Disincentive to pool mining with Fawke signatures

just saying

(inspired by improvements from @RKHilbertSpace to my original Lamport scheme)

It’s not clear that preventing mining pool from forming at all is a good idea to begin with — see “Why mining variance matters” . That said, if such a goal needed to be achieved, here’s one way to do it relying only on SHA-256 operations.

First the miner builds a block and hashes the block header, yielding B. He also picks a secret key S. Let H be the SHA-256 digest of a message.

The miner then looks for a number X for which H(H(S+B+X)+X+B) < difficulty.
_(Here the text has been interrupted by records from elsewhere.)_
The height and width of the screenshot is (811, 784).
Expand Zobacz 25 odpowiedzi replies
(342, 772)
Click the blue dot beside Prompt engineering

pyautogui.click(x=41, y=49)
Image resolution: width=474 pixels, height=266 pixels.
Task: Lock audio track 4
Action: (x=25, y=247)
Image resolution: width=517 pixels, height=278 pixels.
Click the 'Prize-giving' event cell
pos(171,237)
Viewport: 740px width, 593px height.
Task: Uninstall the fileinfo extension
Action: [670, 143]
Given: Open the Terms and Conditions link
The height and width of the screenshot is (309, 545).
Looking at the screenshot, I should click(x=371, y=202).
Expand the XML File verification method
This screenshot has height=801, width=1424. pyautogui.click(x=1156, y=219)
He cannot outsource this task to other miners without revealing S, nor can he just hold X constant, publish H(S+B+X) and outsource the finding of a block header that solves the equation. If a solution is found, the miner publishes the block (H(S+B+X),B,X)
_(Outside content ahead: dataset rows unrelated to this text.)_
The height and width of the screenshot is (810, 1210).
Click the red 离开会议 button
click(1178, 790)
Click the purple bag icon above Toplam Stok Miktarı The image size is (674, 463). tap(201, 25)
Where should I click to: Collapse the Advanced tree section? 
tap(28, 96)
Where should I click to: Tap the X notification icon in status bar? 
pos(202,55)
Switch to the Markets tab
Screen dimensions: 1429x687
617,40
After the block has been accepted, the miner follows a two step process. Fist, he submits a special transaction publishing H(S+B) and an bitcoin address A. Then, at a later time, he publishes S. This proves that he had knowledge of S and the mining reward is payed to address A. The two-stage reveal needs to happen over enough block so that a block chain reorganisation does not allow the coins to be stolen. However, this security requirement already exists for newly mined coins, which are also vulnerable to reorganisations.

This only adds a few bytes to every block and requires only a trivial change to the protocol.